**Work to complete**
Within the data below, count the lines that include the word "computer". Provide the number and nothing further.

Saved entries:
┌──
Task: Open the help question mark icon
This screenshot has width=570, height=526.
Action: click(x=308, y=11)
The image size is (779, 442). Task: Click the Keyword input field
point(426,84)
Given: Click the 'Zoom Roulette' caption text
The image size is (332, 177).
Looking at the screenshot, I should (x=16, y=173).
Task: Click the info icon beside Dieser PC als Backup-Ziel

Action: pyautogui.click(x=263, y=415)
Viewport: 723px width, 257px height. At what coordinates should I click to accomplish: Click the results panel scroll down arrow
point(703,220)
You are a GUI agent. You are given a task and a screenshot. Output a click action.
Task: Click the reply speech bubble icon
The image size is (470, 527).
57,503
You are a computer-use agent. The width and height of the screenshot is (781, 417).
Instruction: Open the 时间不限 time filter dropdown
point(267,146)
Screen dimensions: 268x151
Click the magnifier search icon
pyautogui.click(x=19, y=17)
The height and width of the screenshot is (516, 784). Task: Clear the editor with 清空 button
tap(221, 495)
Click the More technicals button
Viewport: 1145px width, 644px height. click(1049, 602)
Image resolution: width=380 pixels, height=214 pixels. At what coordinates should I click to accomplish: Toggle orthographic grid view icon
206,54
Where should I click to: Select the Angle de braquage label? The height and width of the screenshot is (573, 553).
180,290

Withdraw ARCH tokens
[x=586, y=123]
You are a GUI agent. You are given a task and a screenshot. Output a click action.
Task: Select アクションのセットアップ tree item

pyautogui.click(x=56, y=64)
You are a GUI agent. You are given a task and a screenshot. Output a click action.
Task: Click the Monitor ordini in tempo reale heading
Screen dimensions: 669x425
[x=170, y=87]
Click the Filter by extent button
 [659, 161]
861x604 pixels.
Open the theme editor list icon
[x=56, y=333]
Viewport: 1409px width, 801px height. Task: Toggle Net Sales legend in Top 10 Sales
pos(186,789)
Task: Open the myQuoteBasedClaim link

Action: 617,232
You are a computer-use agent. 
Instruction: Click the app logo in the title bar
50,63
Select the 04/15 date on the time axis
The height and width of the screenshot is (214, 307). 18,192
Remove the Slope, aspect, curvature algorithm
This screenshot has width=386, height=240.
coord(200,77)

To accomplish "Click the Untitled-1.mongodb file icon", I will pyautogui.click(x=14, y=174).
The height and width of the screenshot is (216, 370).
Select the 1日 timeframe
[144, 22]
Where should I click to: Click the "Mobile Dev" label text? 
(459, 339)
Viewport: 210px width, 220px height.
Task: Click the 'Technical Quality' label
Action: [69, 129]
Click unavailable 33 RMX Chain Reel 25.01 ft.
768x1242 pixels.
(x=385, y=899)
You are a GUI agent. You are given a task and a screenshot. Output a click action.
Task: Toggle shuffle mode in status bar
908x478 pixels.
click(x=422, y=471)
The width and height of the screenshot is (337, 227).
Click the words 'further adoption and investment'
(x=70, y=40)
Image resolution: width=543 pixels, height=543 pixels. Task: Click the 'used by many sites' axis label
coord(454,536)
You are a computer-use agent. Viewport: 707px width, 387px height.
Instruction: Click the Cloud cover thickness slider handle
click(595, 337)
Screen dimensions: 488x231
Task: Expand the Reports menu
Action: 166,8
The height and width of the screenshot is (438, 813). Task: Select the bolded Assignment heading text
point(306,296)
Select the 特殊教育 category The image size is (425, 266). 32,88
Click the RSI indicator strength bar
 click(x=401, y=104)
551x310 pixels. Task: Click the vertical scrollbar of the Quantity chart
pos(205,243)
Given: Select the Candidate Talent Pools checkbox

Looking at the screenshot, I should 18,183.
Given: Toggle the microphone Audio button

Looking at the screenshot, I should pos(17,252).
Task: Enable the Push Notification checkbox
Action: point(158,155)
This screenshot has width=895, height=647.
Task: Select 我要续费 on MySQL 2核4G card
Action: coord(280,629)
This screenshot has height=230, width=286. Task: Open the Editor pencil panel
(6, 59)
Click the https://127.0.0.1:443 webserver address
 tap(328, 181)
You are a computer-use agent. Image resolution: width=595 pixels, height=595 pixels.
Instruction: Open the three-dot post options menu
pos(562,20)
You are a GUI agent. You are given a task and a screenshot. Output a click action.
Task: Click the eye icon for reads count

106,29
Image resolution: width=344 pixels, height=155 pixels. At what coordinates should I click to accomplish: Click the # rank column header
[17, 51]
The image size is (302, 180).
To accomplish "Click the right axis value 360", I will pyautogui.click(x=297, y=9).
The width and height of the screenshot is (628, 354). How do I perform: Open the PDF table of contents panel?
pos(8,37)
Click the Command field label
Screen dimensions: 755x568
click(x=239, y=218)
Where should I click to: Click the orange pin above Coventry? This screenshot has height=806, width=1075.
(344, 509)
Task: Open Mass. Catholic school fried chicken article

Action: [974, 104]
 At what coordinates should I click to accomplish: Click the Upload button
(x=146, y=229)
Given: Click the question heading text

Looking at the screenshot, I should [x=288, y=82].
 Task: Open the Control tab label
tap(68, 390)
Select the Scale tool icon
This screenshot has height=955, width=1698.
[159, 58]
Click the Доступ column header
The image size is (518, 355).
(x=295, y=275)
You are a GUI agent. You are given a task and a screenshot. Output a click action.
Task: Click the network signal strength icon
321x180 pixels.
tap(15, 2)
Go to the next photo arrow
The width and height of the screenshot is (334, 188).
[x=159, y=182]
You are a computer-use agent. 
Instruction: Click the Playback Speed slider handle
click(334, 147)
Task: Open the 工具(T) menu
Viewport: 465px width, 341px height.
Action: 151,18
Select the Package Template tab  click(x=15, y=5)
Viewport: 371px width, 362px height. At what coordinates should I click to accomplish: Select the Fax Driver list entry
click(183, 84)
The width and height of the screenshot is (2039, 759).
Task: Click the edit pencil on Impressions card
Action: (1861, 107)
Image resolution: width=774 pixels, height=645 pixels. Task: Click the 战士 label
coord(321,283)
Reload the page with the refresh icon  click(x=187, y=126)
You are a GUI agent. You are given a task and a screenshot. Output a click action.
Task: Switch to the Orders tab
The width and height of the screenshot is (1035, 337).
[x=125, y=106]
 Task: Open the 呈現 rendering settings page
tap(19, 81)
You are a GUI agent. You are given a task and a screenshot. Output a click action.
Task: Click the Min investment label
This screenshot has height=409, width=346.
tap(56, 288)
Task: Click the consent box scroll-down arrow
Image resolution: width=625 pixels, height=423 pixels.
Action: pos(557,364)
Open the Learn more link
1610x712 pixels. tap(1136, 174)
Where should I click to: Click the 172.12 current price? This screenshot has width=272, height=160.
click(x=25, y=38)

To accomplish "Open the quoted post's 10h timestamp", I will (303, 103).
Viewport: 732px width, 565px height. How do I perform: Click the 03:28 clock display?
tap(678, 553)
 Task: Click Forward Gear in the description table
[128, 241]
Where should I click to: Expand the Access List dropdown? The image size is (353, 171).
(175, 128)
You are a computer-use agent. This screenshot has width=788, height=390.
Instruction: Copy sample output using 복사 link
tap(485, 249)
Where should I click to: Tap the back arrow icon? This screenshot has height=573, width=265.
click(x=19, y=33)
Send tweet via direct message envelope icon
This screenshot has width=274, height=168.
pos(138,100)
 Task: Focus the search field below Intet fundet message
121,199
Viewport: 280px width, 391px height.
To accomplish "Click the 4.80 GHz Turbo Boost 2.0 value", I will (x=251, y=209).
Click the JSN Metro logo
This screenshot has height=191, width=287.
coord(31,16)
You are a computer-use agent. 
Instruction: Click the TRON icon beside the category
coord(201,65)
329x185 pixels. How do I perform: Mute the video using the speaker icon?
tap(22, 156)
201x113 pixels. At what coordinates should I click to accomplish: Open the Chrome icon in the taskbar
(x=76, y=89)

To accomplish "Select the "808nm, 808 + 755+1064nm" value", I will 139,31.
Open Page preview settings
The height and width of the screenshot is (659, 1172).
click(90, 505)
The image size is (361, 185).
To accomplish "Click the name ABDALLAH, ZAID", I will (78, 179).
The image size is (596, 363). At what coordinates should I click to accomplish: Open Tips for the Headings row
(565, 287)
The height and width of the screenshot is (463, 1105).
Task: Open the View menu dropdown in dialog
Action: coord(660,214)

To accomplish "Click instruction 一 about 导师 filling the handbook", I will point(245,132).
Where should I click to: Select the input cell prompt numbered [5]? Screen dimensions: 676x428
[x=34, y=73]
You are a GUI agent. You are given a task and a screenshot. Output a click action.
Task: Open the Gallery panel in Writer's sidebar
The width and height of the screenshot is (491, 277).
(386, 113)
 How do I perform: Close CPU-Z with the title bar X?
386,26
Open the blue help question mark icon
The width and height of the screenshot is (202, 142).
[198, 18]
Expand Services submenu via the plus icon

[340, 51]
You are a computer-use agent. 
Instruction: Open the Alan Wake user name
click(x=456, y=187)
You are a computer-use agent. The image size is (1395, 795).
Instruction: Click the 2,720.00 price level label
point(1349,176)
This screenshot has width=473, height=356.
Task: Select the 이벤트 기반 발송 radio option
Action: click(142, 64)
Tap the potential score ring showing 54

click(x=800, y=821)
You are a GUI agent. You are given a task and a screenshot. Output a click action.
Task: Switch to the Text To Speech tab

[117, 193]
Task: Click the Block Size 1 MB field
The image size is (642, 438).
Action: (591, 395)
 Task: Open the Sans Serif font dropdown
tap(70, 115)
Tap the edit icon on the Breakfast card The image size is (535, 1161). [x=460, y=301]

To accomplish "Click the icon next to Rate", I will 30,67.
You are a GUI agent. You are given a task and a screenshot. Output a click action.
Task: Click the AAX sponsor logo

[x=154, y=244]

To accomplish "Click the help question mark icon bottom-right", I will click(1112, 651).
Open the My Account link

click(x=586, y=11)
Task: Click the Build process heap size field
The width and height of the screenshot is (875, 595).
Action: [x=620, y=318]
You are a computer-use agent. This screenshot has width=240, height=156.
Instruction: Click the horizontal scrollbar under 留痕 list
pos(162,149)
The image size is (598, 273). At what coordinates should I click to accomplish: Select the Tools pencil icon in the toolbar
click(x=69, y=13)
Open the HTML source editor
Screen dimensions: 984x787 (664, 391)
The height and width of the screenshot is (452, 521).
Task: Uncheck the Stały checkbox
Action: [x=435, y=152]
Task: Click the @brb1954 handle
└──
**Result below**
10